* [SHORT PROBLEM]:
Copy out word for word the part of the items that opens with the line containing "Click the black play arrow at right" and closes with the line containing "coord(114,132)", including both of those lines. Leave the pictures out of your copy.

·····

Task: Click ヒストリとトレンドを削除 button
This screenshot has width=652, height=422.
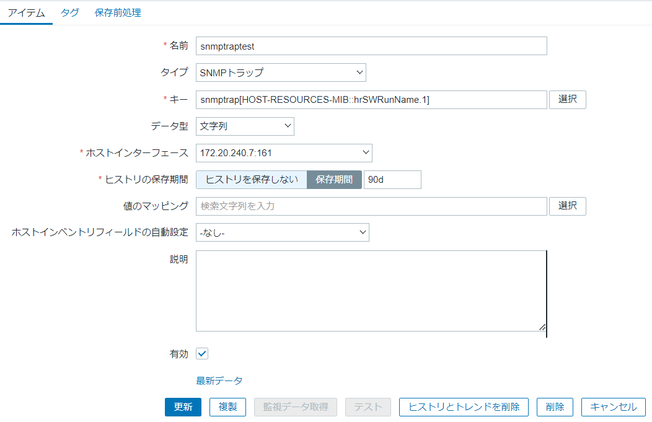Action: [464, 407]
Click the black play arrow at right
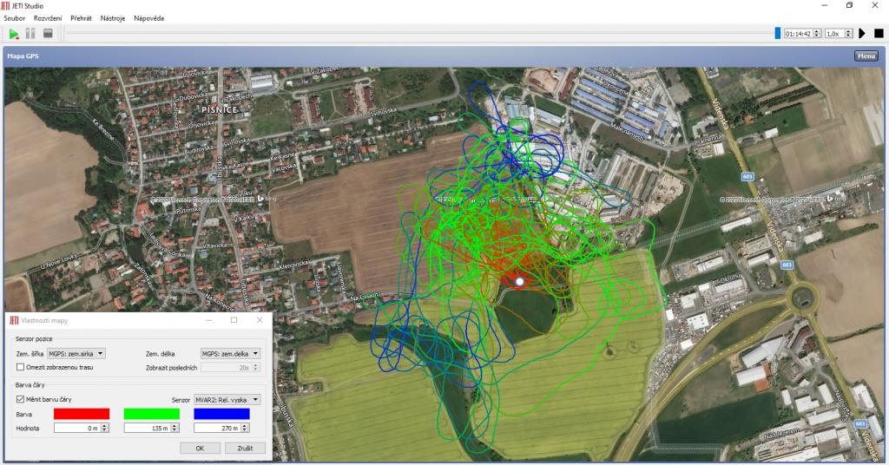Viewport: 889px width, 465px height. (862, 34)

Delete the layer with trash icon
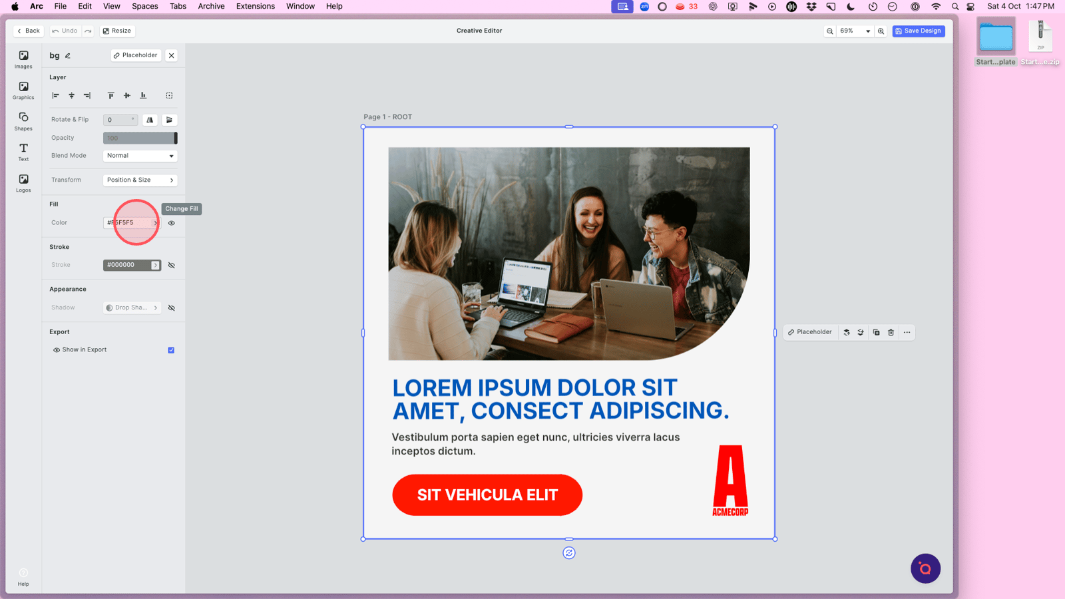891,332
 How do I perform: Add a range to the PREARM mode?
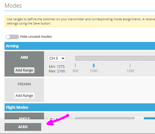pyautogui.click(x=24, y=96)
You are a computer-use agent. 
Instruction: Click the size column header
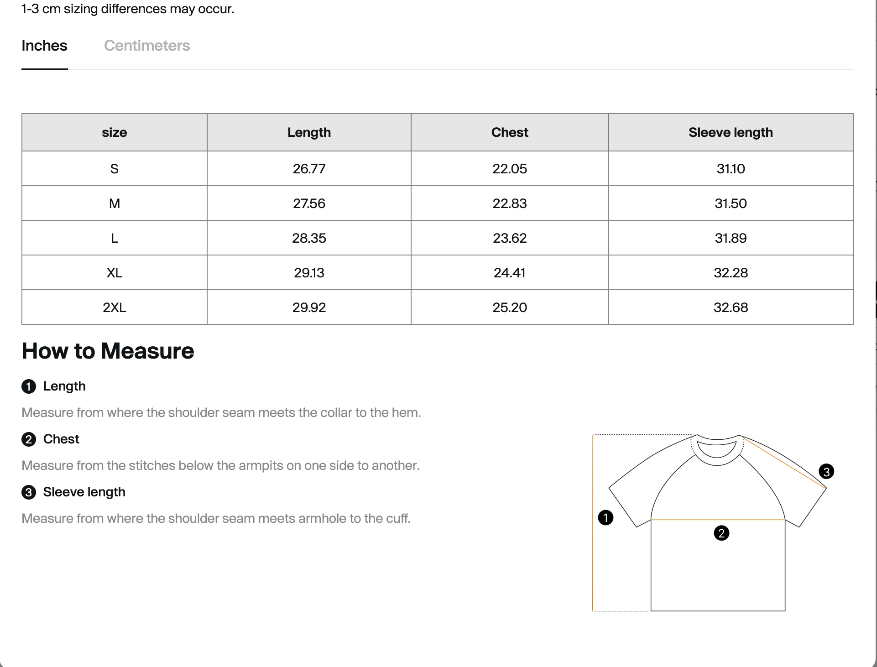coord(114,132)
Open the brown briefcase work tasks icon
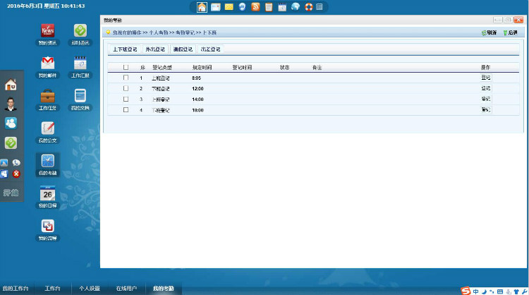The width and height of the screenshot is (529, 295). [x=47, y=96]
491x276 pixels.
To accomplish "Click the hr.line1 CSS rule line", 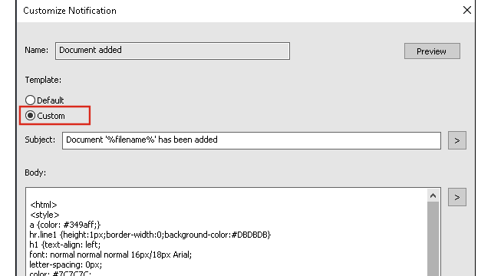I will click(150, 235).
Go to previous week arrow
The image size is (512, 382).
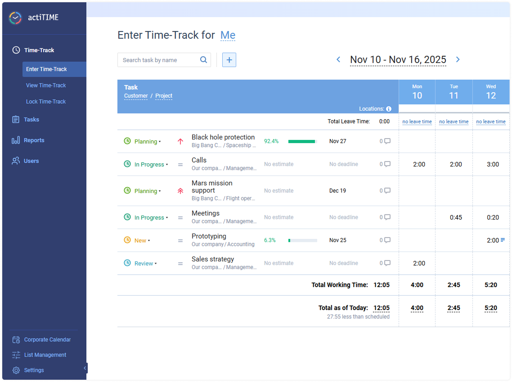[339, 59]
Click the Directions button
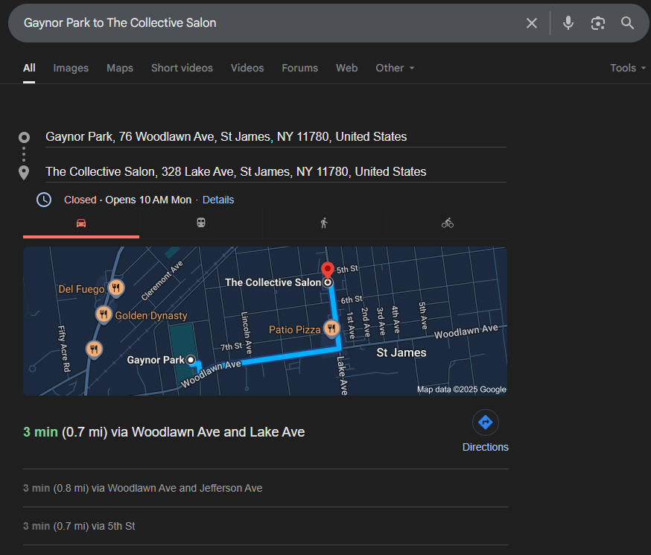The width and height of the screenshot is (651, 555). 486,432
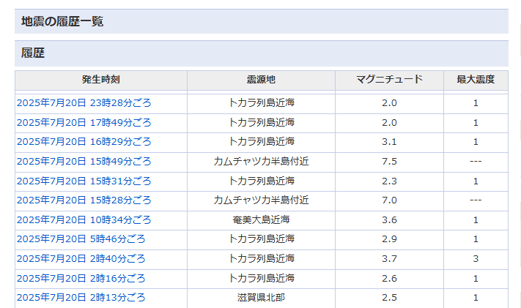This screenshot has width=521, height=308.
Task: Click the 地震の履歴一覧 heading
Action: [x=62, y=21]
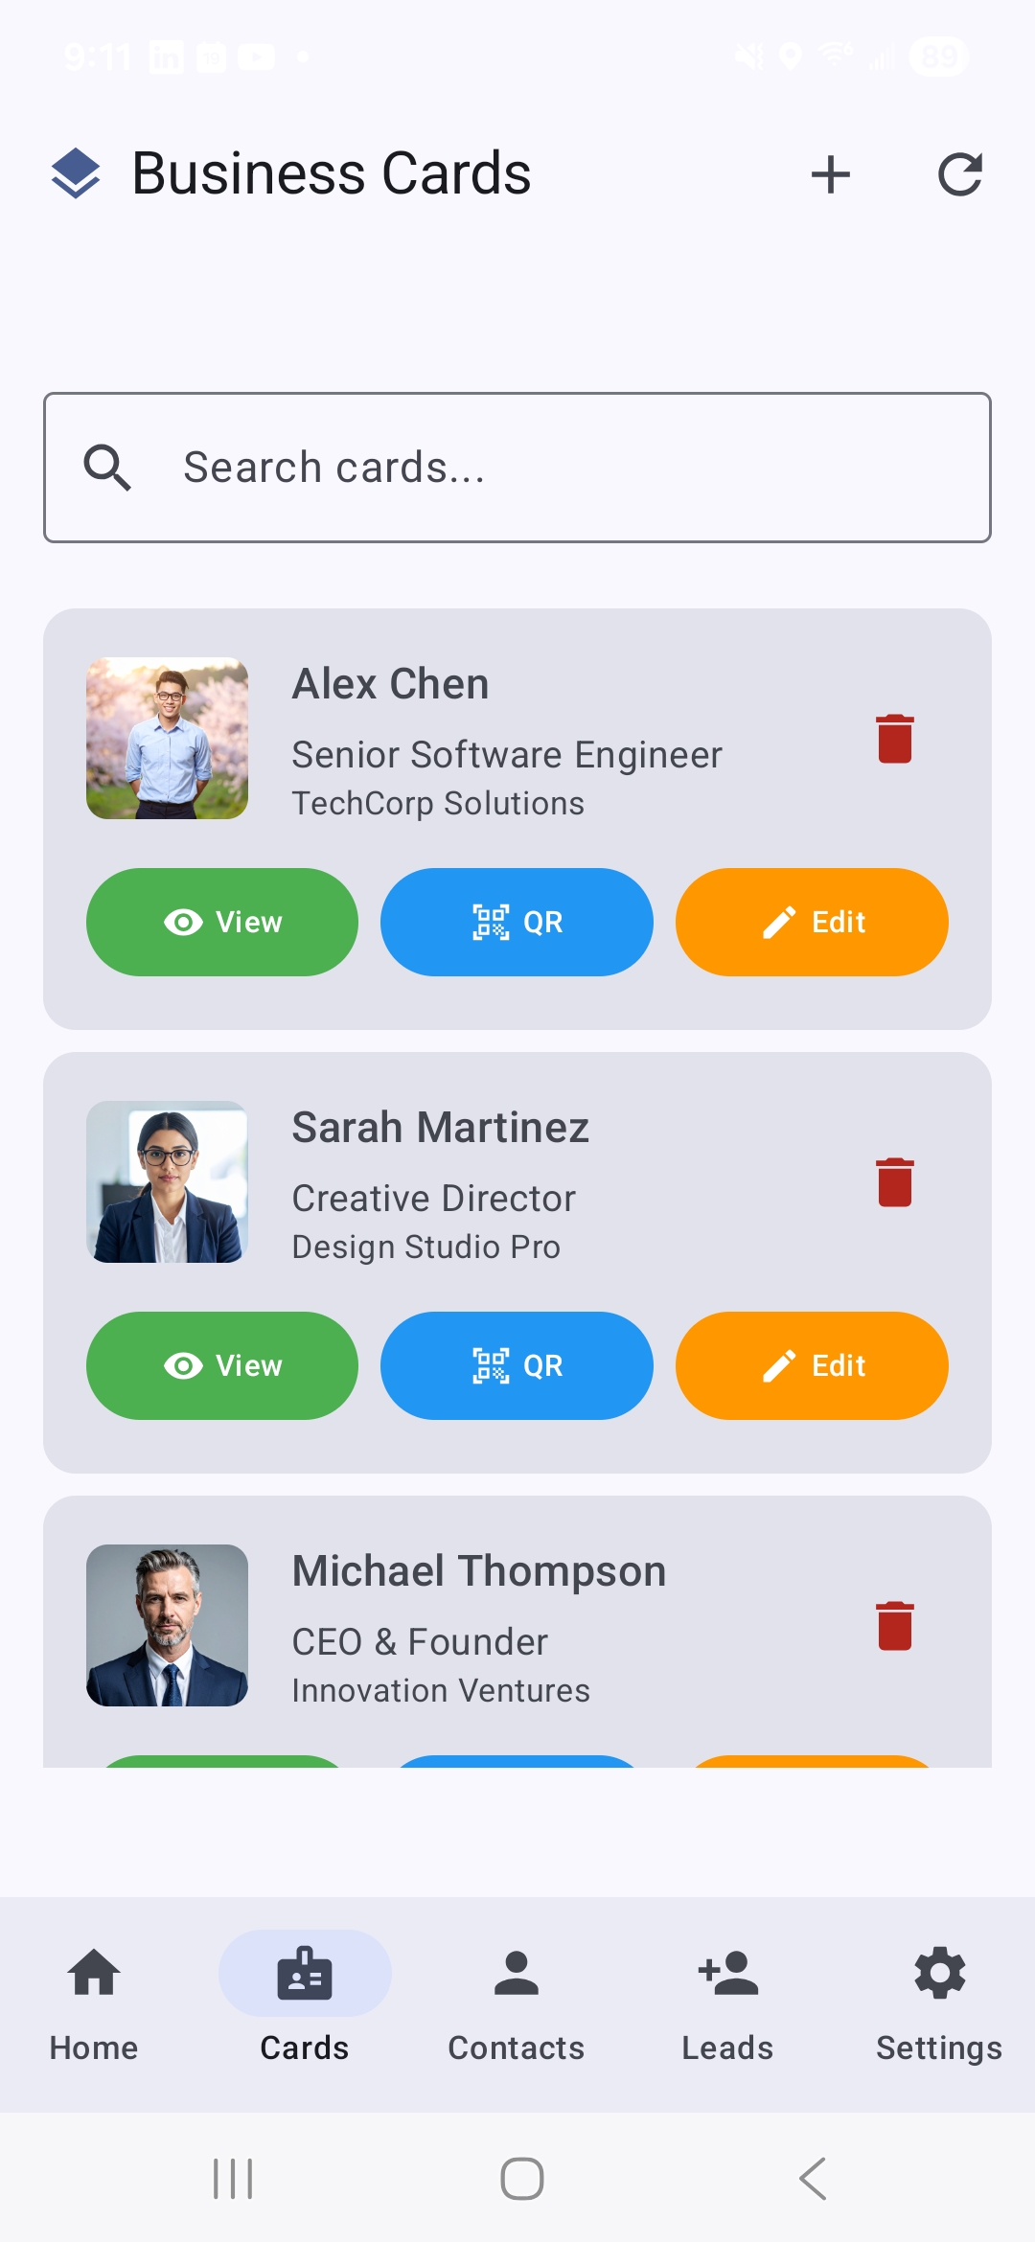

·····

* [EXERCISE ANSWER]:
Click the black play arrow at right
Viewport: 889px width, 465px height. (862, 34)

Delete the layer with trash icon
891,332
 How do I perform: Add a range to the PREARM mode?
pyautogui.click(x=24, y=96)
You are a computer-use agent. 
Instruction: Click the size column header
coord(114,132)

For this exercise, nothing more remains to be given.